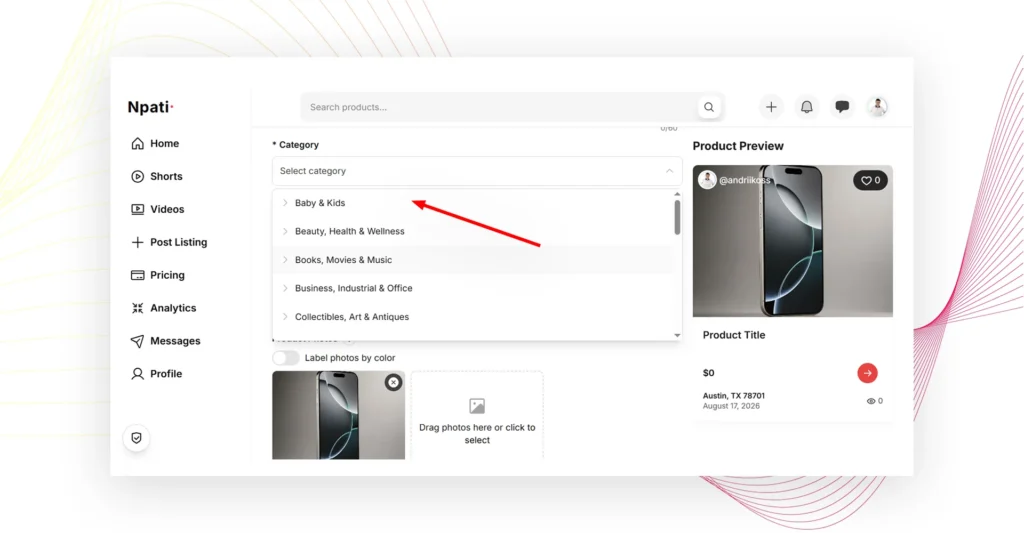Expand Baby & Kids category chevron
The width and height of the screenshot is (1024, 533).
(x=285, y=203)
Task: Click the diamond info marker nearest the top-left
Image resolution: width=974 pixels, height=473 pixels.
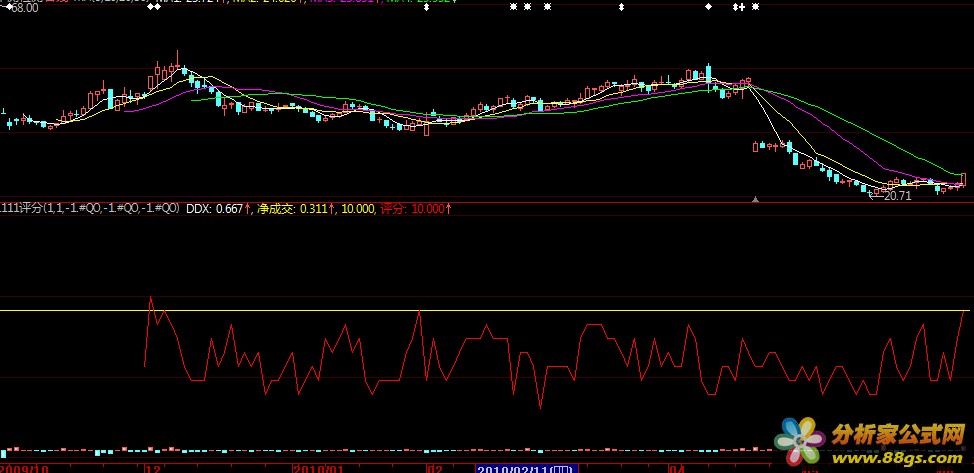Action: (152, 6)
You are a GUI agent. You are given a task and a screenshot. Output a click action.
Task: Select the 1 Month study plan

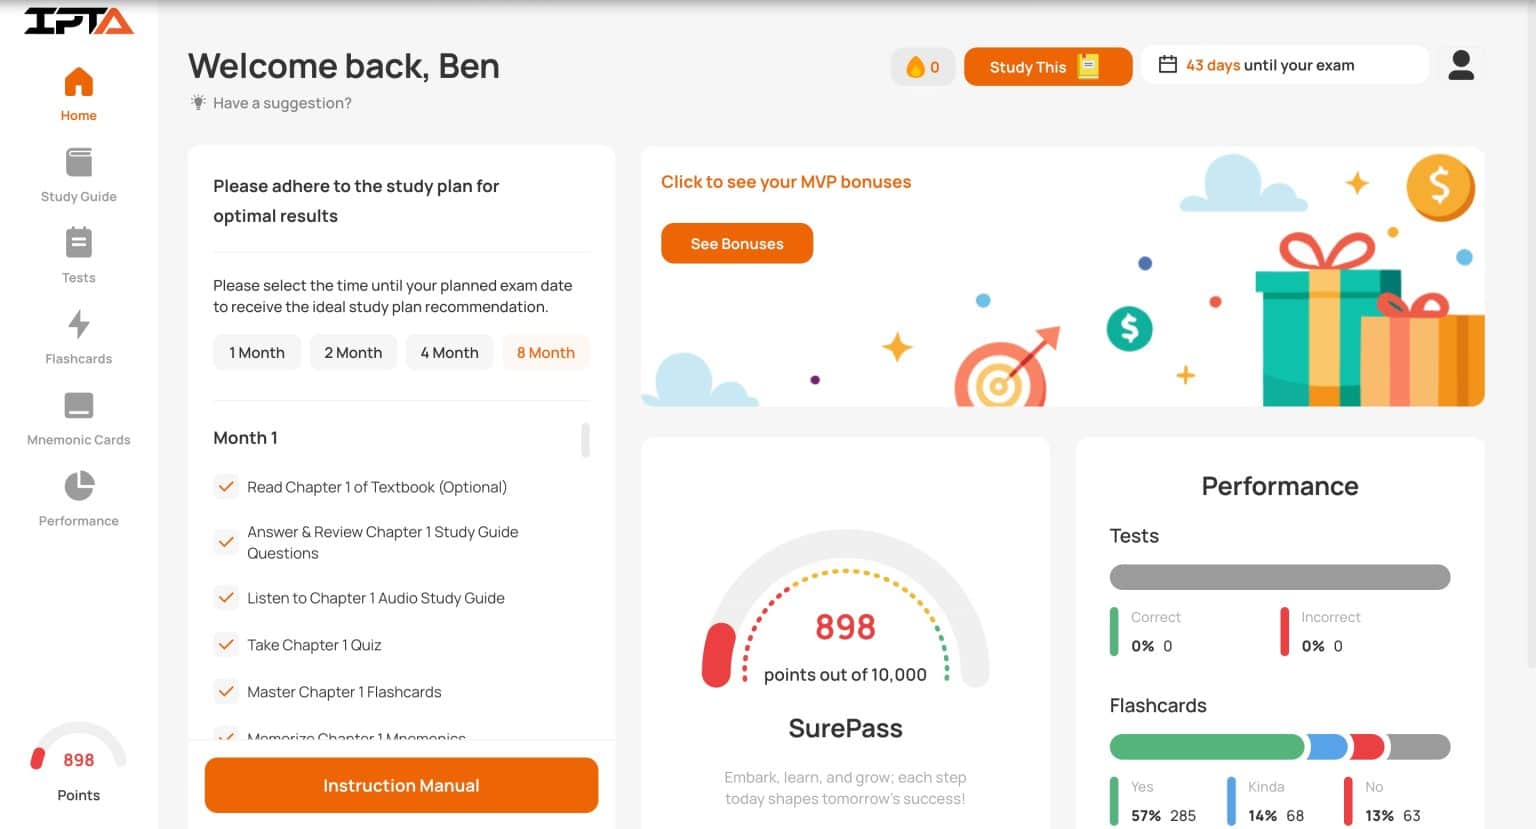click(257, 353)
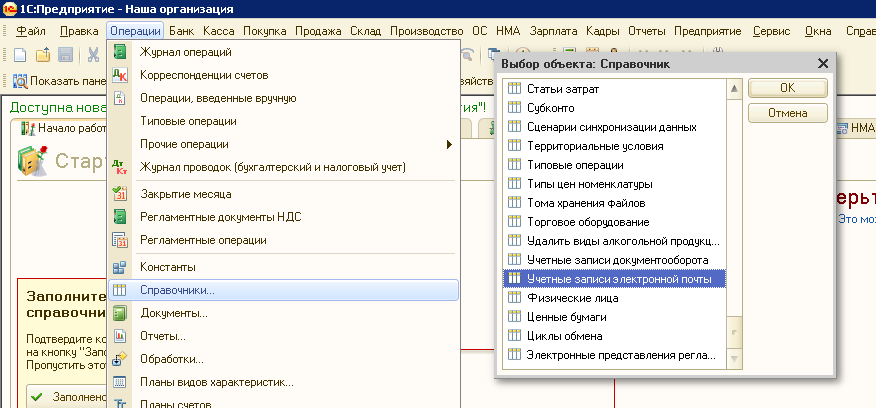Click the Закрытие месяца calendar icon

[120, 194]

+===+

**AIM OF THE EXERCISE:** All lines from the one containing "You are a GUI" to the end of the entries should appear in the output exactly as written, with no pictures.

**WRITTEN RESPONSE:**
You are a GUI agent. You are given a task and a screenshot. Output a click action.
Task: Select the 1 Month study plan

click(257, 353)
Click the Закрытие месяца calendar icon

[120, 194]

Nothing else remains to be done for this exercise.